Suddenly a high note broke from his studio—Bori on the synthesizer. “Stop it!” Fanlin shouted to the bird. But the note kept tinkling. He got out of bed and made for the studio.
Passing through the living room, its window somehow open and its floor scattered with sheets of paper fluttering in a draft, he heard another noise, then caught sight of a shadow slipping into the kitchen. He hurried in pursuit and saw a teenage boy crawling out the window. Fanlin, not fast enough to catch him, leaned over the sill and yelled at the burglar bolting down the fire escape, “If you come again, I’ll have you arrested. Damn you!”
The boy jumped to the pavement below, his legs buckling, but he picked himself up. The seat of his jeans was dark-wet. In a flash he veered into the street and disappeared.

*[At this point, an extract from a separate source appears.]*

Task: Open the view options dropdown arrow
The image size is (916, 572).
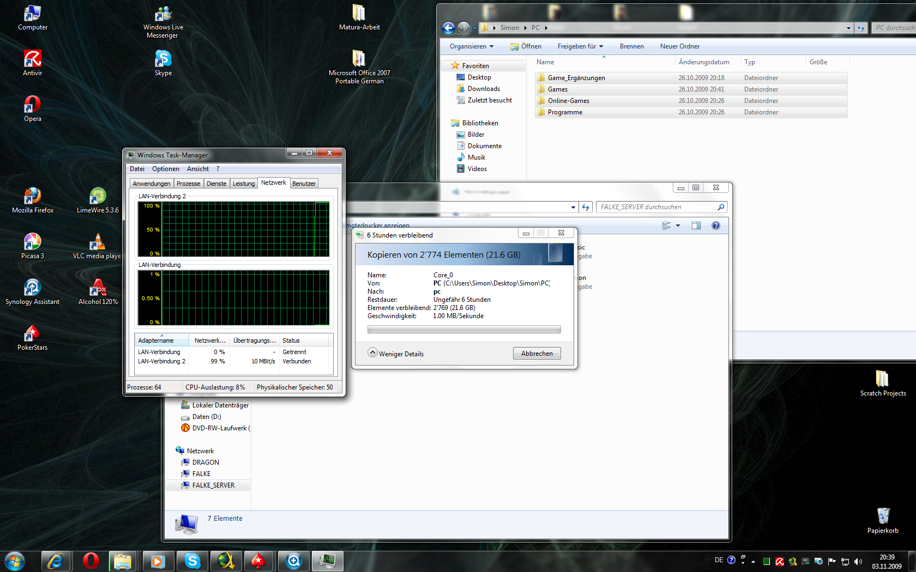Action: pyautogui.click(x=678, y=226)
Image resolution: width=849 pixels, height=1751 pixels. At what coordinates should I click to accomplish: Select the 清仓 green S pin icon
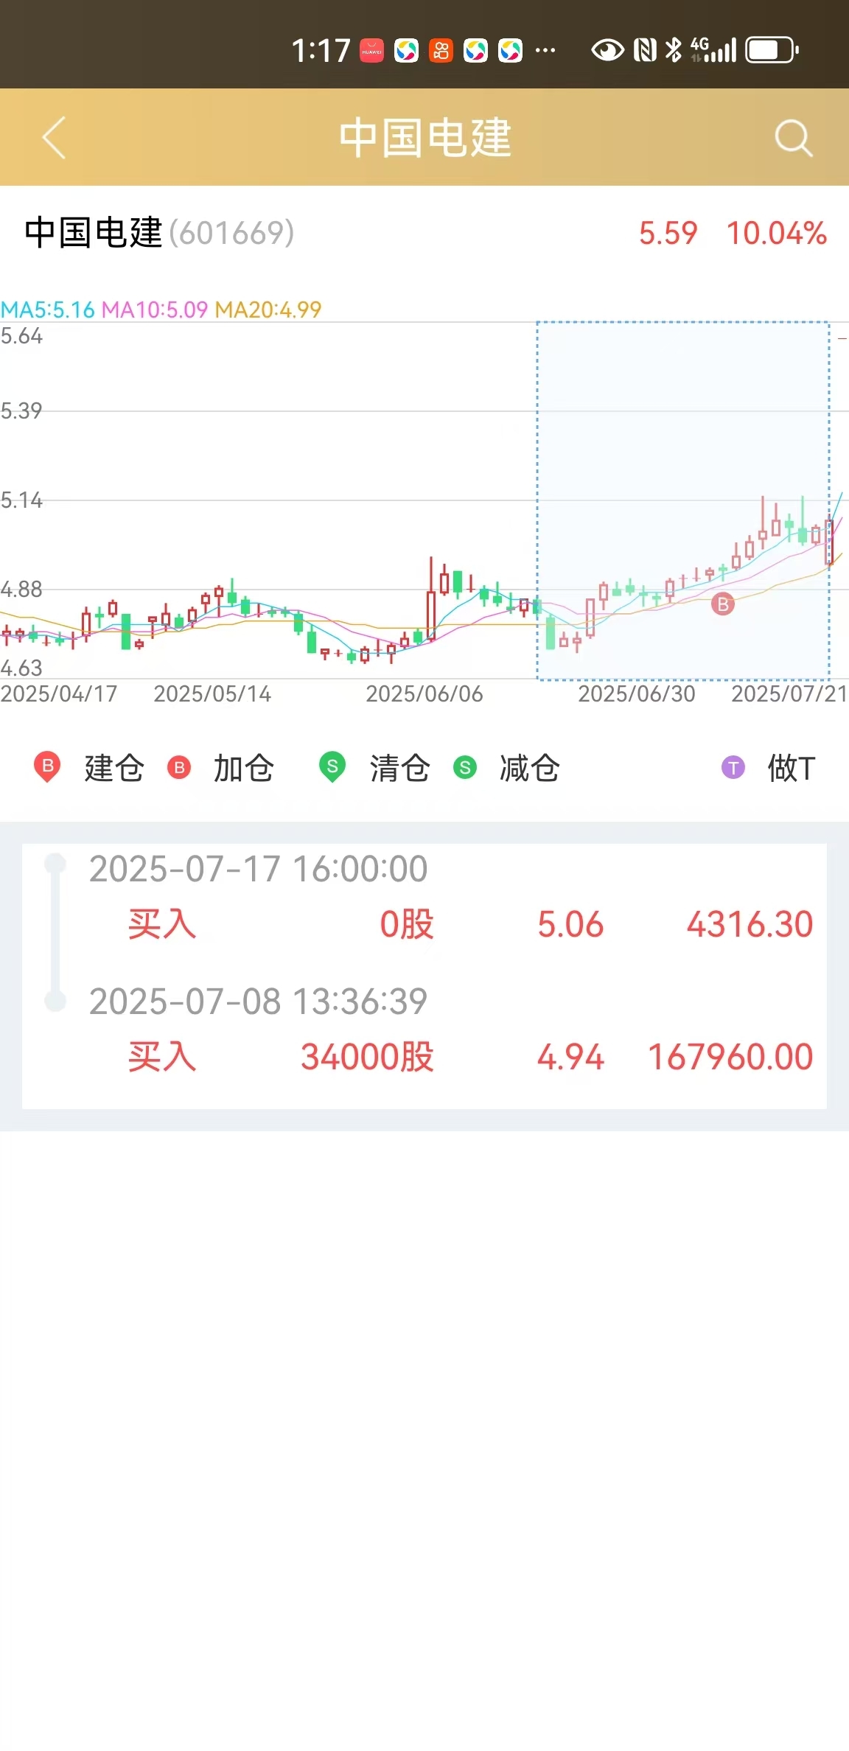(332, 767)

When Fanlin returned to the living room, Bori whizzed over and landed on his chest. The bird looked frightened, his wings quivering. With both hands Fanlin held the parakeet up and kissed him. “Thank you,” he whispered. “Are you scared?”
• • •
Bori usually relieved himself in the cage, the door of which remained open day and night. Every two or three days Fanlin would change the newspaper on the bottom to keep the tiny aviary clean. In fact, the whole apartment had become an aviary of sorts, since Bori was allowed to go anywhere, including the studio. When he wasn’t sleeping, the bird seldom stayed in the cage, inside which stretched a plastic perch. Even at night he avoided the perch, sleeping with his claws clutching the side of the cage, his body suspended in the air. Isn’t it tiring to sleep like that? Fanlin thought. No wonder Bori often looks torpid in the daytime.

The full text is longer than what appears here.